(Records supplied begins)

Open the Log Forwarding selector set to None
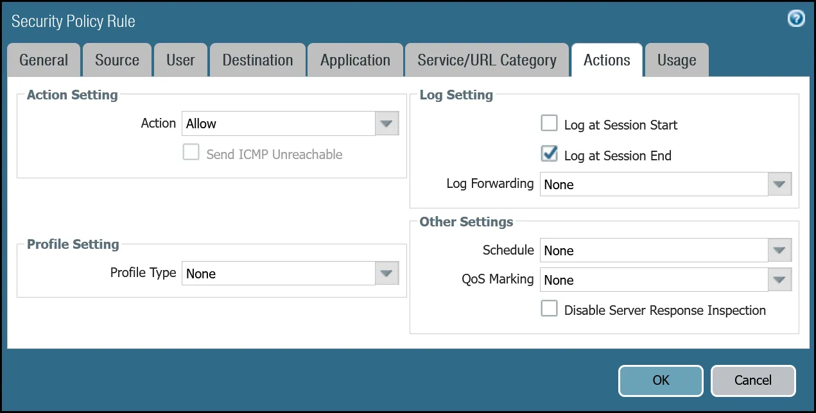The width and height of the screenshot is (816, 413). [x=655, y=184]
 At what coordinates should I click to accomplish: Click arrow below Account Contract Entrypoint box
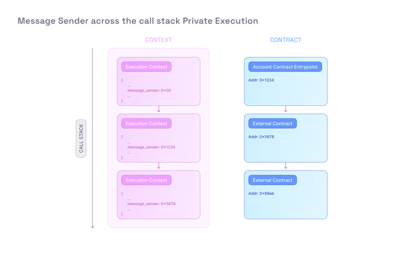pos(285,109)
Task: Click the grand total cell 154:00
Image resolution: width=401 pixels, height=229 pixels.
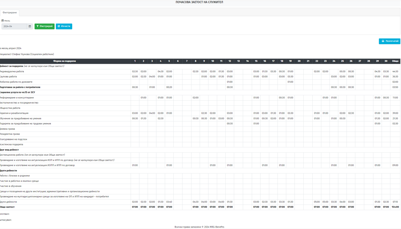Action: (x=395, y=207)
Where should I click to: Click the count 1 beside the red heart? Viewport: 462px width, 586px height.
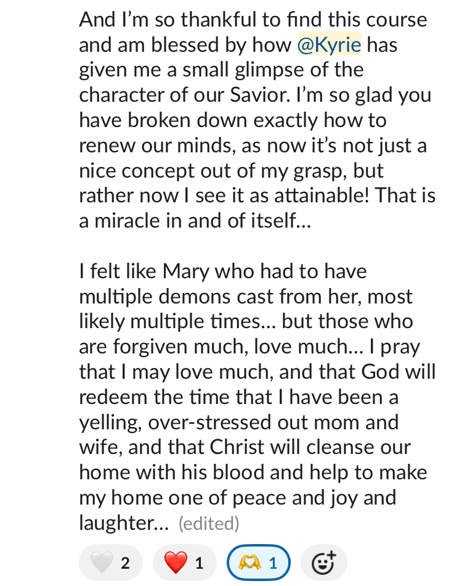pos(199,563)
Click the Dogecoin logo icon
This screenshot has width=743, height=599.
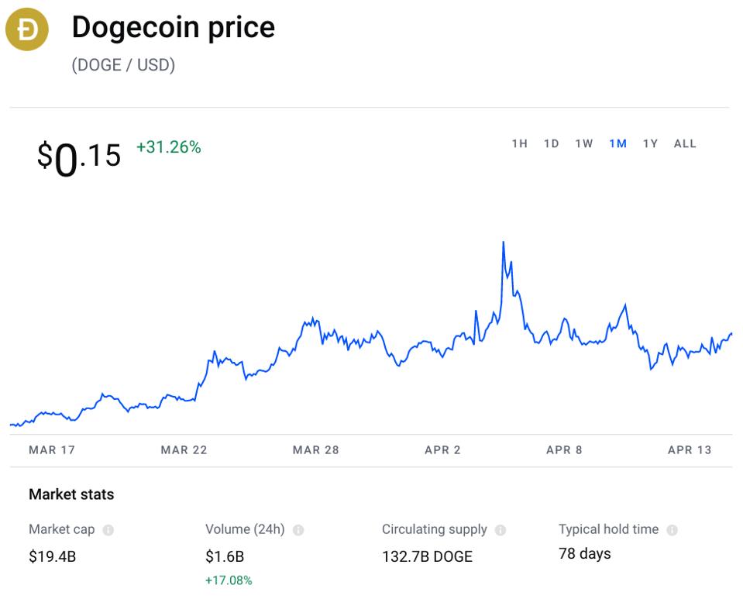tap(27, 30)
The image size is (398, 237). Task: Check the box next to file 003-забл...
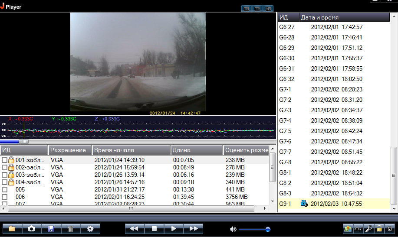(4, 175)
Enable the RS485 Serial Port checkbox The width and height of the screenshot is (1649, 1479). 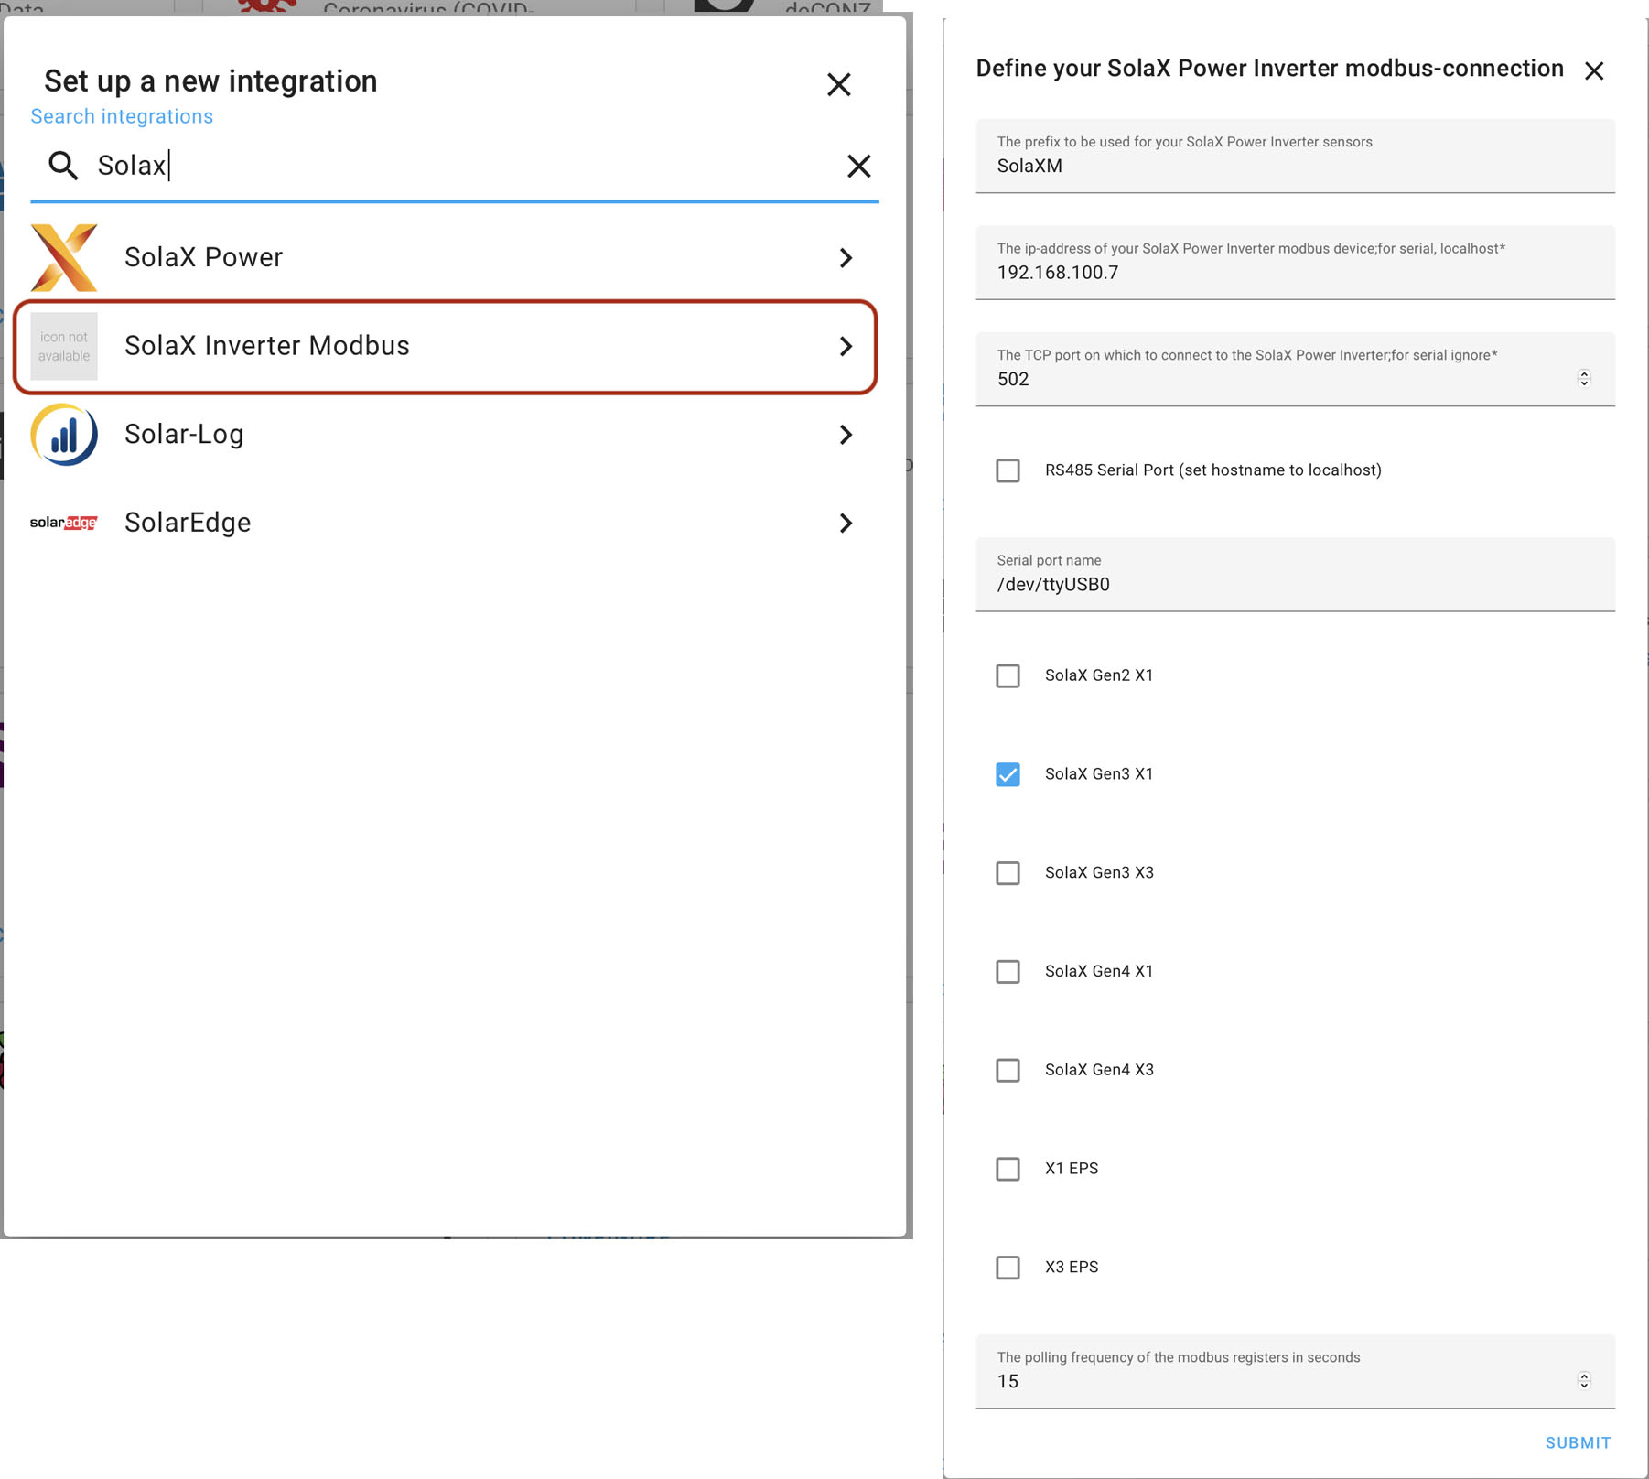pos(1008,470)
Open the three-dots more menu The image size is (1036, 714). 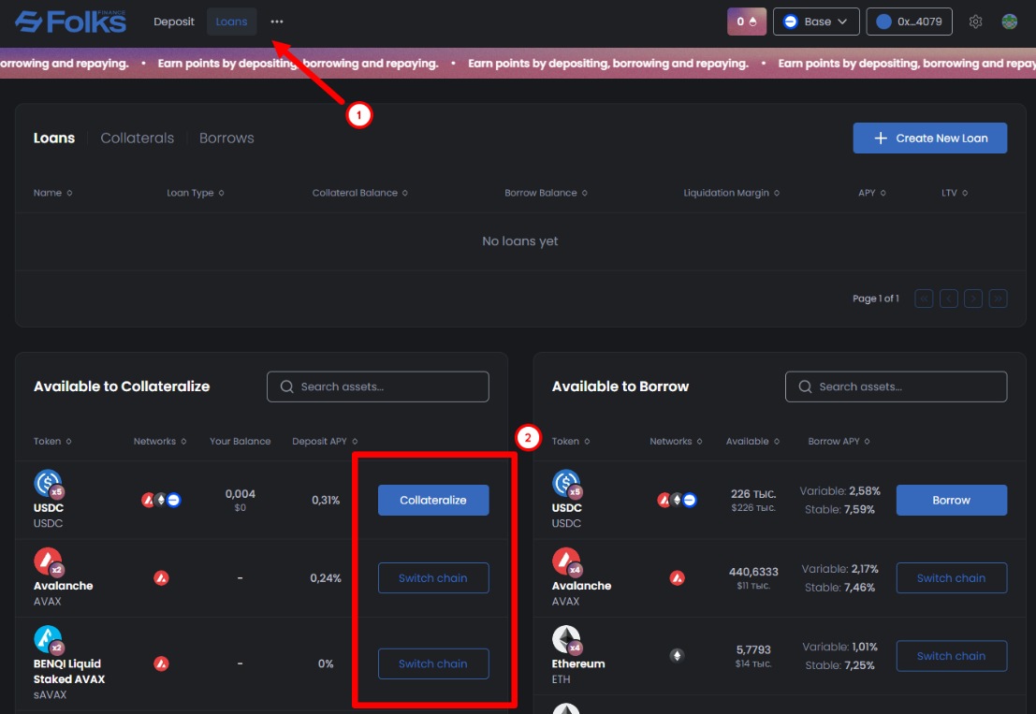click(276, 22)
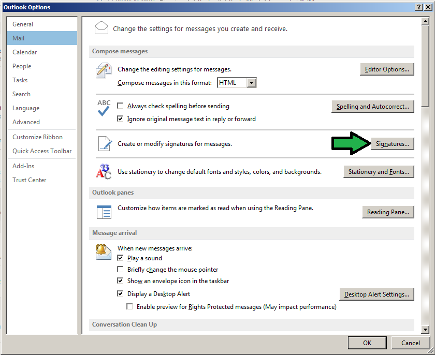
Task: Click the Stationery and Fonts button
Action: pos(379,172)
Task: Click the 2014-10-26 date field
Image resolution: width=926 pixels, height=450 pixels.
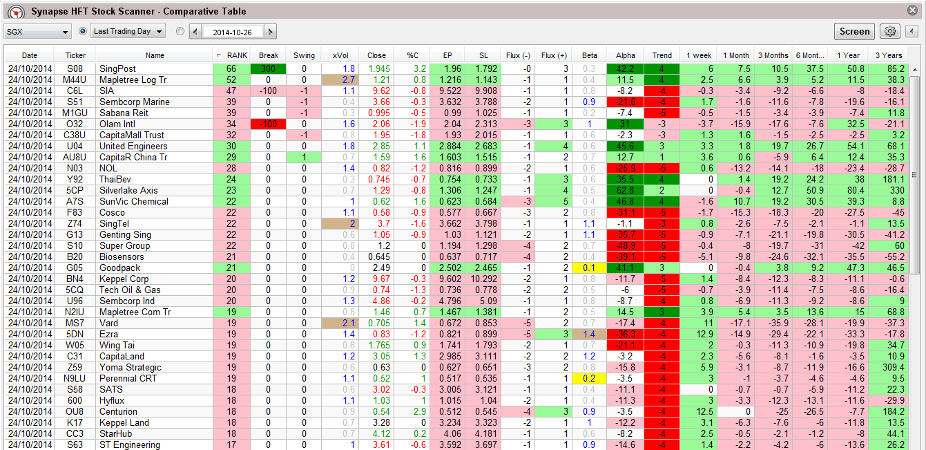Action: click(232, 32)
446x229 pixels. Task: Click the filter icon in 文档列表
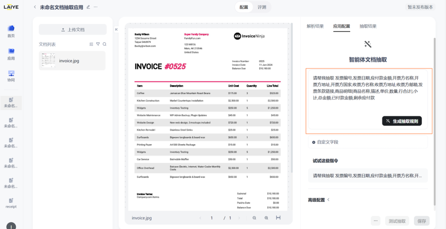(x=98, y=44)
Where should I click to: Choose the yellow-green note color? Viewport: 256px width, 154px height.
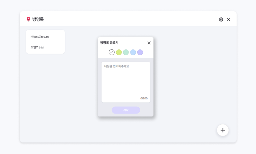coord(119,52)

(Records supplied ends)

Only the lines from the top of the material above down to the line bearing "Click the Dogecoin logo icon", that line included, should be set down exactly; no pictures.

Open the Log Forwarding selector set to None
The width and height of the screenshot is (816, 413). [x=655, y=184]
 At what coordinates should I click to accomplish: Click arrow below Account Contract Entrypoint box
pos(285,109)
Task: Click the grand total cell 154:00
Image resolution: width=401 pixels, height=229 pixels.
Action: (x=395, y=207)
Where should I click to: Click the count 1 beside the red heart? Viewport: 462px width, 586px height.
pos(199,563)
Click the Dogecoin logo icon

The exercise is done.